This paper proposes a novel signed $\beta$-model for directed signed network, which is frequently encountered in application domains but largely neglected in literature. The proposed signed $\beta$-model decomposes a directed signed network as the difference of two unsigned networks and embeds each node with two latent factors for in-status and out-status. The presence of negative edges leads to a non-concave log-likelihood, and a one-step estimation algorithm is developed to facilitate parameter estimation, which is efficient both theoretically and computationally. We also develop an inferential procedure for pairwise and multiple node comparisons under the signed $\beta$-model, which fills the void of lacking uncertainty quantification for node ranking. Theoretical results are established for the coverage probability of confidence interval, as well as the false discovery rate (FDR) control for multiple node comparison. The finite sample performance of the signed $\beta$-model is also examined through extensive numerical experiments on both synthetic and real-life networks.

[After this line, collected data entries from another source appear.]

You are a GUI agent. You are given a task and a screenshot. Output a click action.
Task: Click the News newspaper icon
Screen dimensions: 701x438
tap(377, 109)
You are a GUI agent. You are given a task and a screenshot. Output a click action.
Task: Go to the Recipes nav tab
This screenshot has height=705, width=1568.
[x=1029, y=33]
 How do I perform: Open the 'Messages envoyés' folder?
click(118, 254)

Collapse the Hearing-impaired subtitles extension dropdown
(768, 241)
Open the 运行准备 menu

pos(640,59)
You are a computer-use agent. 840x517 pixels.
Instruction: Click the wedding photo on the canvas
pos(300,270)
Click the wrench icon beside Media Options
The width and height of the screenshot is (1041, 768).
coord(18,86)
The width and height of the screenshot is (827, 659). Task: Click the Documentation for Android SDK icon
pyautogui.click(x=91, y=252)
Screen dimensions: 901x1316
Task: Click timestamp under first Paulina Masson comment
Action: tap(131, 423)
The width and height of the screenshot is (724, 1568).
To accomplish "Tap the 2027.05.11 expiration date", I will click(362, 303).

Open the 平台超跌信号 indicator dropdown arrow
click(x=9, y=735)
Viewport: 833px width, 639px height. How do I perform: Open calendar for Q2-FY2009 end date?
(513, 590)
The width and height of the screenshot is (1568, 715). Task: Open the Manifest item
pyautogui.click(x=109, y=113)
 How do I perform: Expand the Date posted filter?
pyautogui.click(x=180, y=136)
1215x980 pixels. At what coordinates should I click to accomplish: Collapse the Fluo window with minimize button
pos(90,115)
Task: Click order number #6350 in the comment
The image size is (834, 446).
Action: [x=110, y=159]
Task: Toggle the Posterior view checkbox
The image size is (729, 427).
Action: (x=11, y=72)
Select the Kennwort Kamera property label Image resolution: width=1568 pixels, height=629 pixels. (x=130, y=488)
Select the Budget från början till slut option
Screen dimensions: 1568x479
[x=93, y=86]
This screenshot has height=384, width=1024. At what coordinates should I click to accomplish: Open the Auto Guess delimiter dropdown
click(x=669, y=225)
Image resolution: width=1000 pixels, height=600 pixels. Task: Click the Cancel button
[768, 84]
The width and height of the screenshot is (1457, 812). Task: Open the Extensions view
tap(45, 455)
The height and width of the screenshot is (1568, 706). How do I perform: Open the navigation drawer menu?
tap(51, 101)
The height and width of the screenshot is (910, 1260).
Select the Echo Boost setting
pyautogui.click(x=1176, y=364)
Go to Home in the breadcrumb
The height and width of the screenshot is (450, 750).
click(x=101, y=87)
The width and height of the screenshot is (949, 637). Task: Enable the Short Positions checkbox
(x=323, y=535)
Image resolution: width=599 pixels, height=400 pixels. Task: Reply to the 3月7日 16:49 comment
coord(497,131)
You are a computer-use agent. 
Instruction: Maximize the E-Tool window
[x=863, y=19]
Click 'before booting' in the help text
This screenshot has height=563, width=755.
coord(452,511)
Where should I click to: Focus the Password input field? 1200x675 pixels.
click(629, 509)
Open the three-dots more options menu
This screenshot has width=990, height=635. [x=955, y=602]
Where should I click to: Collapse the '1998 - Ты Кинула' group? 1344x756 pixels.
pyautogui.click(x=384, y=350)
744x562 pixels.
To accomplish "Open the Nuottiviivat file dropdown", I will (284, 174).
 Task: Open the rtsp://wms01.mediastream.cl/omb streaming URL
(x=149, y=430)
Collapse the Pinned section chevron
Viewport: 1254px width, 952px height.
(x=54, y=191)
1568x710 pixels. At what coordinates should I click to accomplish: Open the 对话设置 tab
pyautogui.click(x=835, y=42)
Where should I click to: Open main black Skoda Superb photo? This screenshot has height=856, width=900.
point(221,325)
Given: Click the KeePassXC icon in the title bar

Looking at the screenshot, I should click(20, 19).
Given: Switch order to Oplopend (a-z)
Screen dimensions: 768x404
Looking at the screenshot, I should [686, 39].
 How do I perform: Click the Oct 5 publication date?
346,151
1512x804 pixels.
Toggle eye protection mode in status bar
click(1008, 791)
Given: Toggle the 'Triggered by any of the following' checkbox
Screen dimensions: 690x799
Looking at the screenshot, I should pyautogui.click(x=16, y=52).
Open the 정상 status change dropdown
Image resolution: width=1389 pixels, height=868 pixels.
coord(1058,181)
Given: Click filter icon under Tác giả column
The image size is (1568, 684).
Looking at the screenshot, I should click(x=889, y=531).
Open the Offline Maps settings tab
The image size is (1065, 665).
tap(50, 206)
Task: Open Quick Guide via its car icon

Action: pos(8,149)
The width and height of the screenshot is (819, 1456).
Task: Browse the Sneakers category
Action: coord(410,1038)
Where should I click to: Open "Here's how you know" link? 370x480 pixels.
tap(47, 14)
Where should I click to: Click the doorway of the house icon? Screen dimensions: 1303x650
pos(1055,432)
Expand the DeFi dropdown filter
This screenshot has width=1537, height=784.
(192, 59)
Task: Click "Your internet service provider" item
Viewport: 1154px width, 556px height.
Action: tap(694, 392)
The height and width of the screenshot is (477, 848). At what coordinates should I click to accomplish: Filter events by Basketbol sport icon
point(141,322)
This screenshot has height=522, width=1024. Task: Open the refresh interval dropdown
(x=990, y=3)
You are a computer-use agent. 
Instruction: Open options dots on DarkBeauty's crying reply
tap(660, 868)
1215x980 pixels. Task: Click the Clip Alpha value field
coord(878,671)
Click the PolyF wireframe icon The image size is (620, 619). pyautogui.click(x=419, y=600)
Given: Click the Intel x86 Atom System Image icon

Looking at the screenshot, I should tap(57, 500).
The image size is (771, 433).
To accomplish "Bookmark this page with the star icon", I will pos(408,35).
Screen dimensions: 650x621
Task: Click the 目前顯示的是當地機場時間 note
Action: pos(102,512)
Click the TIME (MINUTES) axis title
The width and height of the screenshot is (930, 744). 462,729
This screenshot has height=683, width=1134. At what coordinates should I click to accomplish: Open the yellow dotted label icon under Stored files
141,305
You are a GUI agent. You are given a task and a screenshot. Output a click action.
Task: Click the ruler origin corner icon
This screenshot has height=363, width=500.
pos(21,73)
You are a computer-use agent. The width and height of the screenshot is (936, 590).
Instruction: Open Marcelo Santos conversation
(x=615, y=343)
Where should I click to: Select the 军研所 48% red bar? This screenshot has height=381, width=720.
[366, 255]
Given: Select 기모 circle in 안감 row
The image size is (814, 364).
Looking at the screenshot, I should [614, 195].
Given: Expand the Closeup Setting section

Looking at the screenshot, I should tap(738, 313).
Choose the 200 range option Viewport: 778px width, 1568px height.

翻译：本文针对有符号有向网络提出了一种新颖的带符号$β$模型，这类网络在实际应用领域中频繁出现，但在现有文献中很大程度上被忽视。所提出的带符号$β$模型将带符号有向网络分解为两个无符号网络的差值，并为每个节点嵌入两个潜在因子，分别表示入度状态和出度状态。负边（negative edges）的存在导致对数似然函数呈非凹性，为此开发了一种一步估计算法以促进参数估计，该算法在理论上和计算上均具备高效性。我们还在带符号$β$模型下开发了针对成对和多重节点比较的推断程序，填补了节点排名缺乏不确定性量化的空白。理论结果涵盖了置信区间的覆盖概率以及多重节点比较中错误发现率（False Discovery Rate, FDR）的控制。通过针对合成网络和真实网络的广泛数值实验，我们进一步检验了带符号$β$模型在有限样本下的性能。